Formatting the input text to have a consistent schema is optional but recommended to get better comparisons between vectors.
- Fetch a list of my unique tags to get a sense of my topics of interests
- Have the AI dig into those specific niches to see what people have been discussing lately
- Craft a few random tweets that are topic-relevant and present them to me to curate
Is very powerful workflow that is hard to deliver on without the class labels.
There's certainly more tweaking that needs to be done but I've been pretty happy with the results so far.
1: jesterengine.com
Will it be any better if you sent a list of existing tags with each new text to the LLM, and asked it to classify to one of them or generate a new tag? Possibly even skipping embeddings and vector search altogether.
I was thinking giving the LLM a tool `(query: string) => string[]` to retrieve a list of matching labels to check if they already exist.
But the above approach sounds similar to OP, where they use embeddings to achieve that.
I actually built a project for tagging posts exactly the way you described.
So the cache check tries to find if a previously existing text embedding has >0.8 match with the current text.
If you get a cache hit here, iiuc, you return that matched' text label right away. But do you also insert a text embedding of the current text in the text embeddings table? Or do you only insert it in case of cache miss?
From reading the GitHub readme it seems you only "store text embedding for future lookups" in the case of cache miss. This is by design to keep the text embedding table not too big?
For instance: I love McDonalds (1). I love burgers. (0.99) I love cheeseburgers with ketchup (?).
This is a bad example but in this case the last text could end up right at the boundary of the similarity to that 1st label if we did not store the 2nd, which could cause a cluster miss we don't want.
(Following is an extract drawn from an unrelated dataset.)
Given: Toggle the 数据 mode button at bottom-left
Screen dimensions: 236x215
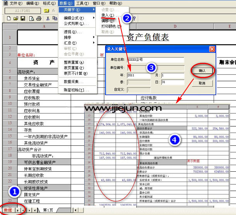Looking at the screenshot, I should (7, 210).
We only store the text on cache misses, though you could do both. I had not considered that idea but it make sense. I'm not very concerned about the dataset size because vector storage is generally cheap (~ $2/mo for 1M vectors) and the savings in $$$ not spend generating tokens covers for that expense generously.
The idea is also that this would be a classification system used in production whereby you classify data as it comes, so the "rolling labels" problem still exists there.
In my experience though, you can dramatically reduce unwanted bias by tuning your cosine similarity filter.